At first. But when I spot her, I
stop cold.
She’s wearing a form-fitting ankle length dress. It’s a deep green that makes her eyes look almost luminous. She rarely wears makeup, but she has some on tonight. I have trouble breathing as I approach her.
“You look amazing,” I say.
She smiles as I take her hands.
We’re buffeted by all the people. John and Elle pop up. He’s obviously drunk, and she’s well on her way. John puts a hand on my shoulder and says, way too loud, “Buddy, it’s your last chance to get her panties off!”
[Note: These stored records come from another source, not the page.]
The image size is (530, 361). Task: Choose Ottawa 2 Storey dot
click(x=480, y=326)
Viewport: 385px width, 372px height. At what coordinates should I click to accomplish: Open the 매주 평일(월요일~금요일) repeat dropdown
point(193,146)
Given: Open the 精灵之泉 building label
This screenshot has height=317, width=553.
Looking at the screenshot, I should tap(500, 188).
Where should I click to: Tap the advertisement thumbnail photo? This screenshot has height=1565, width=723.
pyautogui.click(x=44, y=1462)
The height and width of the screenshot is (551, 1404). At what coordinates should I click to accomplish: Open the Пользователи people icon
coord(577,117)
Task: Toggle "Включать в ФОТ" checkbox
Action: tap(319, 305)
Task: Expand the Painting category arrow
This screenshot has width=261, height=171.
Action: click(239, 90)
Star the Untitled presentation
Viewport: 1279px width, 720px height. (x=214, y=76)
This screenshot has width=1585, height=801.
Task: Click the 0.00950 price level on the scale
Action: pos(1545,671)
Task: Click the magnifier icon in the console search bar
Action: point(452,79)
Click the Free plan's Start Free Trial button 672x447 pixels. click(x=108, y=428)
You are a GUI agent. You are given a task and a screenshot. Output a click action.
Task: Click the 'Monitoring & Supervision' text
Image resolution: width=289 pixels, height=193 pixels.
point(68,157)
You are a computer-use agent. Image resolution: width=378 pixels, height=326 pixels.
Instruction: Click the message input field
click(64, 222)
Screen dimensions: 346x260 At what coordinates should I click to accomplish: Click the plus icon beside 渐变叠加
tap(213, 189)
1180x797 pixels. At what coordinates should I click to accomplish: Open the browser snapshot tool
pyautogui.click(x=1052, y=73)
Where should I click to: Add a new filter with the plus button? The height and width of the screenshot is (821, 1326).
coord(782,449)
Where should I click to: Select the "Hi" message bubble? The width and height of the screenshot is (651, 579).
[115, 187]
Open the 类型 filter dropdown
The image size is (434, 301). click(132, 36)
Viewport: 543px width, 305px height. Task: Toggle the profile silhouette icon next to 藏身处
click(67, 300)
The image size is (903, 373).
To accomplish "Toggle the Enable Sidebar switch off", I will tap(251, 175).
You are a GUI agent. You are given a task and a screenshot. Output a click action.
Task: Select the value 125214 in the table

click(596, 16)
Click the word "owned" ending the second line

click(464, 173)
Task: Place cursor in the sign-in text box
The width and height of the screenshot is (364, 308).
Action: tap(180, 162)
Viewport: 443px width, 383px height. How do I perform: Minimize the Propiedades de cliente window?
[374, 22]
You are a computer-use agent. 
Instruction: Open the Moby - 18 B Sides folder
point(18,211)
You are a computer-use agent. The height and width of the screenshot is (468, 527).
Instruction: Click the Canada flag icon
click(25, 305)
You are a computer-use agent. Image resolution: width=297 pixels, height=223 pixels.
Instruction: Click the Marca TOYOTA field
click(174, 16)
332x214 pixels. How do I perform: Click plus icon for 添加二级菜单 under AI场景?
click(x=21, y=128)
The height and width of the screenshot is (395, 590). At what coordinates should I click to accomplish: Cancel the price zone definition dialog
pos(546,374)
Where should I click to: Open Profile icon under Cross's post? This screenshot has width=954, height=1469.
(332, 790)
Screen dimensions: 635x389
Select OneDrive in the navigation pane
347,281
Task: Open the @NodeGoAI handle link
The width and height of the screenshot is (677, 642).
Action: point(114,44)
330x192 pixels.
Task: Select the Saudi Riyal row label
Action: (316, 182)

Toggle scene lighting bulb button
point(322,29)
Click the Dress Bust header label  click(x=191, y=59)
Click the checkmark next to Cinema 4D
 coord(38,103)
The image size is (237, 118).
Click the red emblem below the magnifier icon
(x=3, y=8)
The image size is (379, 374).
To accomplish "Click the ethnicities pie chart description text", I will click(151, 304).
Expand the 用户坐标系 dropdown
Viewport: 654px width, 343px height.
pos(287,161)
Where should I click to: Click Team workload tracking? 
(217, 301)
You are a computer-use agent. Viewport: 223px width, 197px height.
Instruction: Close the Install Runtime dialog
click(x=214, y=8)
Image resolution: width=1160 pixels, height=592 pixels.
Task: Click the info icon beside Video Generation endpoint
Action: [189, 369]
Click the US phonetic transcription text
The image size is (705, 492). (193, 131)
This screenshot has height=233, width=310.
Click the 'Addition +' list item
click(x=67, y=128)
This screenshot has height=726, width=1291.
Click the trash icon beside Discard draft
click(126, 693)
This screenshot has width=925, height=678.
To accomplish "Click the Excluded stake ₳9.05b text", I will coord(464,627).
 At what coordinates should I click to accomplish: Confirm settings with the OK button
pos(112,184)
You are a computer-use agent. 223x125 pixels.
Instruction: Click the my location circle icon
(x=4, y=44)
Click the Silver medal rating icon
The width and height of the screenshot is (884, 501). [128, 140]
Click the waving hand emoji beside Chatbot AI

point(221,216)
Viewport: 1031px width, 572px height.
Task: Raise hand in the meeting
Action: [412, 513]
Elle slugs him and I almost do the same. But the two of them slip away, leaving me and Alex in the most awkward silence.
Ever.
Megan comes over, along with another girl I barely know, and they’re chatting with Alex, and I find myself fading into the background a little. They keep talking, so I excuse myself to go grab a cigarette. This time I don’t go to the roof, instead I just step out front of the building. I light a cigarette, and pace back and forth. It’s dark, and there’s a lot of traffic. People walk by on their way to coffee shops and restaurants, wholly unaware that right here my whole life is coming to a crashing end.
I go back in and we make the rounds. Alex and I find ourselves in a group with Rebekah, Alex’s host student from Jerusalem, and Yossi, mine from Haifa. They’re making eyes at each other, and as our conversation proceeds longer and longer, they sit closer and closer to each other. Alex nudges me at one point when Yossi goes to get them both drinks. I nudge her right back.
Soon after, I’m standing outside yet again, smoking a cigarette. Pacing. Trying to figure out what to say to Alex. Because the thing is, when we started this whole business out, we knew it was temporary. It was only for a few weeks. We weren’t going to be something permanent, because that’s impossible. But as the weeks have gone on, I’ve realized that in Alex I have something I could never have imagined. I have someone who I can see spending not just today or this week or this month with. No—she’s someone I can imagine spending my life with.
In the back of my head, the peanut gallery shouts stupid objections. She’s just turned seventeen, I’m eighteen. Neither of us knows what we want out of life. She’s planning to go to college at an Ivy League in the heart of Manhattan—I’m planning on traveling and writing and maybe getting around to college whenever. We come from shockingly different backgrounds. Her father’s a freaking ambassador, while mine probably has a felony conviction if he’s even alive.